== ПРИВЕДЁННЫЙ ОТРЫВОК ==
━━━━━━━━━━━━━━━━━━━━━━━━━━━━━━

Первая мировая...

Парижский манеж святого Павла был заполнен до отказа. Тысячная толпа, затаив дыхание, слушала гневную и страстную речь великого гражданина Франции социалиста Жореса. Криками одобрения и бурными аплодисментами приветствовали его выступление рабочие, работницы, мелкие служащие — представители трудового Парижа.

— Мы не хотим войны! Не допустим бессмысленного братоубийства! Пускай сами капиталисты воюют за свои интересы! — повторяли они вслед за своим любимцем Жоресом.

И я была на том массовом митинге. Думала: если народ не захочет, не будет войны, этого страшного бедствия!

А война уже была рядом. Я видела, что парижане готовы были растерзать каждого, кто посмел бы звать народы на бойню, и всё же чувствовала приближение войны, её мрачную тень...

Неслыханное злодеяние совершил 31 июля 1914 года подкупленный убийца Виллен. Он подкрался к витрине кафе, где за столиком в кругу друзей оживлённо разговаривал Жорес, и двумя выстрелами из револьвера застрелил великого трибуна Франции.

━━━━━━━━━━━━━━━━━━━━━━━━━━━━━━

== ЗАДАНИЕ A ==
Пожалуйста, перепишите часть отрывка о Жоресе, которая начинается словами «Парижский манеж святого» и заканчивается словами «представители трудового Парижа.», заменив «Тысячная толпа» на «Огромная толпа».

== СПИСОК ЗАПИСЕЙ ==
━━━━━━━━━━━━━━━━━━━━━━━━━━━━━━

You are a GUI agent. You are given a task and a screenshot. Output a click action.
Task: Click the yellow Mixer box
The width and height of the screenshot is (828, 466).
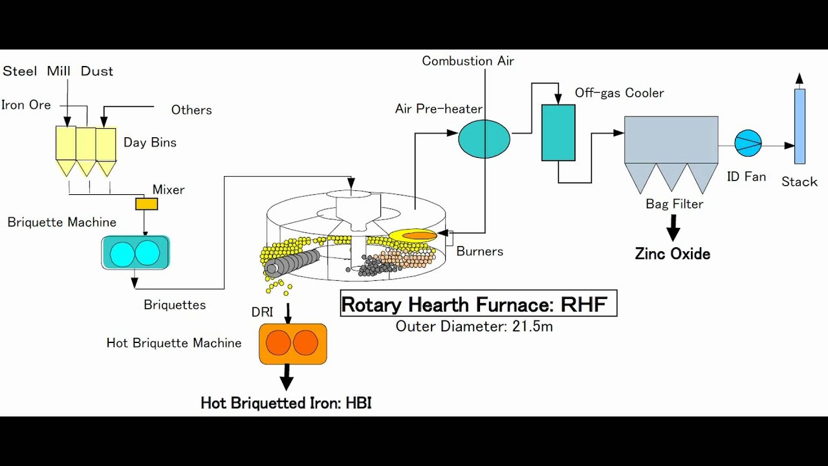(146, 204)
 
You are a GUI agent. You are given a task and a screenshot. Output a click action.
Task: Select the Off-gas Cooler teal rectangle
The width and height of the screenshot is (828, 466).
(558, 131)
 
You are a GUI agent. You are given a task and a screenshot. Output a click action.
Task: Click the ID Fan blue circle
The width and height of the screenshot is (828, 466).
(748, 143)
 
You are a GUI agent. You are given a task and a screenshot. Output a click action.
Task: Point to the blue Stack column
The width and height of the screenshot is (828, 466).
(800, 126)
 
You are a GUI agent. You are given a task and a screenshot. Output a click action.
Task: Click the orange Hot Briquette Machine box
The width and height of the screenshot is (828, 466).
(292, 344)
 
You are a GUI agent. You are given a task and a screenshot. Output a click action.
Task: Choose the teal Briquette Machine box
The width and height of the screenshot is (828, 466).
(135, 252)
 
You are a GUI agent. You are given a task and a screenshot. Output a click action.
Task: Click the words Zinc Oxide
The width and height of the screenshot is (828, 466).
(672, 254)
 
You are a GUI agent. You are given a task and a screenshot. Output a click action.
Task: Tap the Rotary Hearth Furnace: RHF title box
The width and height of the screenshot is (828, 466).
(479, 304)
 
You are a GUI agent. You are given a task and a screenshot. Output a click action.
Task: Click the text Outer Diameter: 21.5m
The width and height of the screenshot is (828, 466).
(474, 326)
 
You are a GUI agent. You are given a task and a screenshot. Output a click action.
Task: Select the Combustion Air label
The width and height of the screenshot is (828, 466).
(468, 61)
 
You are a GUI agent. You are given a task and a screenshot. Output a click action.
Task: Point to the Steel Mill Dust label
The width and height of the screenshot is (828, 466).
(58, 71)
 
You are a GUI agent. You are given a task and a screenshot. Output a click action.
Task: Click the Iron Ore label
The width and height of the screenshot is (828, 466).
(26, 105)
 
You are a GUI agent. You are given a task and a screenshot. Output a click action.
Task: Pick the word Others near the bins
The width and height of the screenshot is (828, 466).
(191, 110)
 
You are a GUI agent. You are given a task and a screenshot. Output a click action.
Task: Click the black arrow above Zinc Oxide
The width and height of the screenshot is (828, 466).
(673, 227)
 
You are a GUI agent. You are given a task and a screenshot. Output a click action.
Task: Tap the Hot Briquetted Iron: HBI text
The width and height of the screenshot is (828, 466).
(286, 403)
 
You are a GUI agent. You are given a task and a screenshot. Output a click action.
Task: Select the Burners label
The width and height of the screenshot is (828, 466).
(479, 251)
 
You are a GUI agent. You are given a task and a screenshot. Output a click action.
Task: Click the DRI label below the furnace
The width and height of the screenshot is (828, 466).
(262, 312)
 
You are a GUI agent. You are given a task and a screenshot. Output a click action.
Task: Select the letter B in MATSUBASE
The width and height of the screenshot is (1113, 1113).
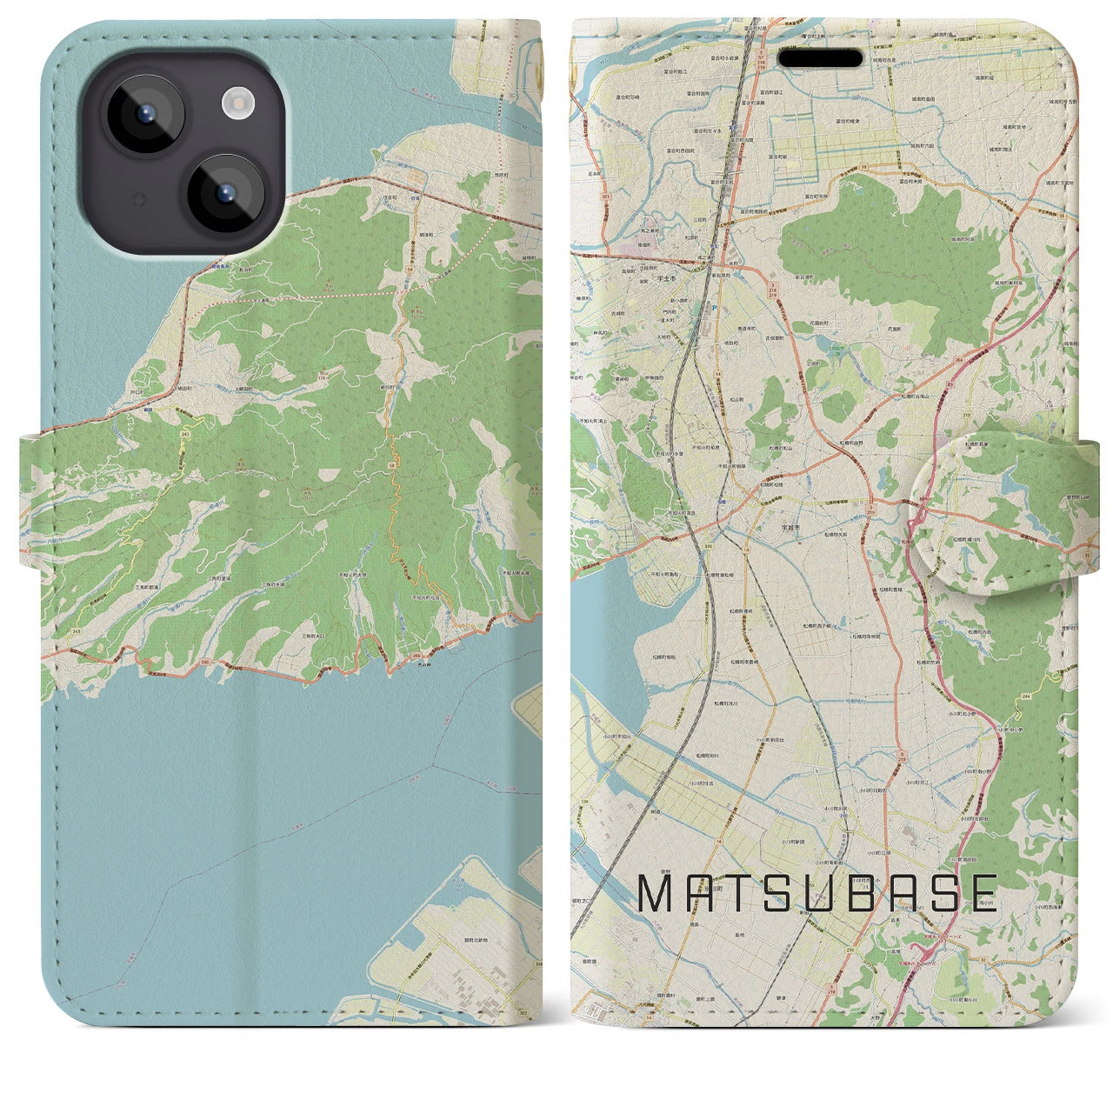point(856,893)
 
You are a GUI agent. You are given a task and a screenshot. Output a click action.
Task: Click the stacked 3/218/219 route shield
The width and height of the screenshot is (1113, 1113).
point(771,289)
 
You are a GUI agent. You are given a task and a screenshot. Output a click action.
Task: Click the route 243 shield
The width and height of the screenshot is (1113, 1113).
point(184,432)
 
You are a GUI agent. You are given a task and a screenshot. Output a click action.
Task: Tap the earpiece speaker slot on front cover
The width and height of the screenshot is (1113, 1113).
point(820,58)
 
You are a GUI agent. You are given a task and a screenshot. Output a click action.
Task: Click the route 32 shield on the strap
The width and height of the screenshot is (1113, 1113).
point(1086,554)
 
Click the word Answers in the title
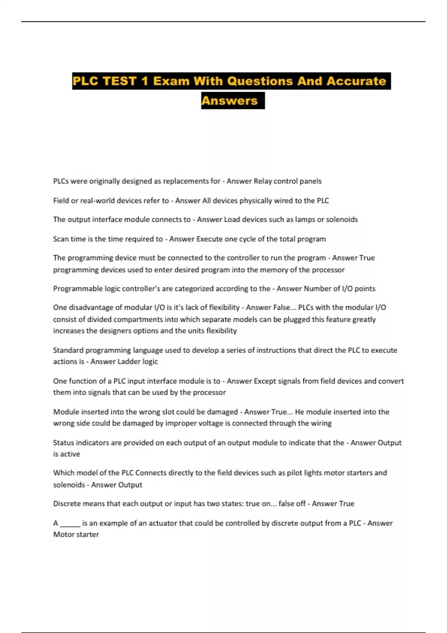click(x=229, y=101)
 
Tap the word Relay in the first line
click(x=263, y=181)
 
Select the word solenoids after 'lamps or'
click(x=342, y=220)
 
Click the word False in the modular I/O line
click(x=282, y=308)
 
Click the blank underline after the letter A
click(x=70, y=523)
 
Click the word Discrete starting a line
click(x=67, y=504)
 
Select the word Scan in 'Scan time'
click(x=61, y=239)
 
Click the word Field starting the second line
click(x=61, y=201)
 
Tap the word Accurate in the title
click(x=356, y=81)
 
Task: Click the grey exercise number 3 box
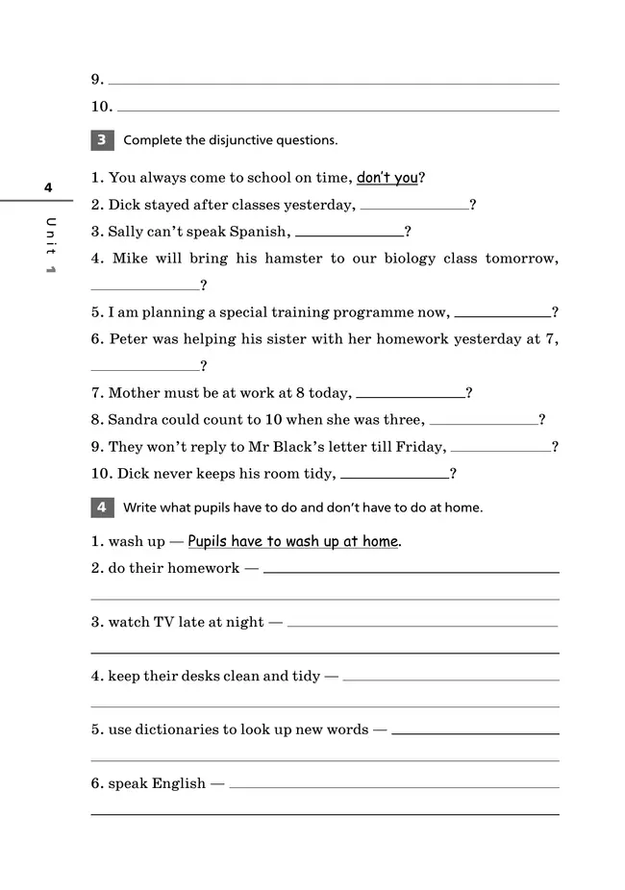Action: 102,140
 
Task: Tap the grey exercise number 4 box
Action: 102,507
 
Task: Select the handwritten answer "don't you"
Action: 388,178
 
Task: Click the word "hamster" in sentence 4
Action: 287,259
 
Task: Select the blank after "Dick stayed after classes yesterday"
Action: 413,206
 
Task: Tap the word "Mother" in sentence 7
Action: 134,393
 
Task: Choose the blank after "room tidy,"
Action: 394,475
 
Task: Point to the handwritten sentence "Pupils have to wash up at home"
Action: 292,541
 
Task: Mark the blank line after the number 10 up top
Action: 337,109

━━━━━━━━━━━━━━━━━━━━━━━━━━━━━━

== ЗАДАНИЕ B ==
Выпишите из записей каждую строку, где встречается слово «Oxide».

== ПИСЬМЕННЫЙ ОТВЕТ A ==
Парижский манеж святого Павла был заполнен до отказа. Огромная толпа, затаив дыхание, слушала гневную и страстную речь великого гражданина Франции социалиста Жореса. Криками одобрения и бурными аплодисментами приветствовали его выступление рабочие, работницы, мелкие служащие — представители трудового Парижа.

== ПИСЬМЕННЫЙ ОТВЕТ B ==
Task: Click the words Zinc Oxide
Task: Click the black arrow above Zinc Oxide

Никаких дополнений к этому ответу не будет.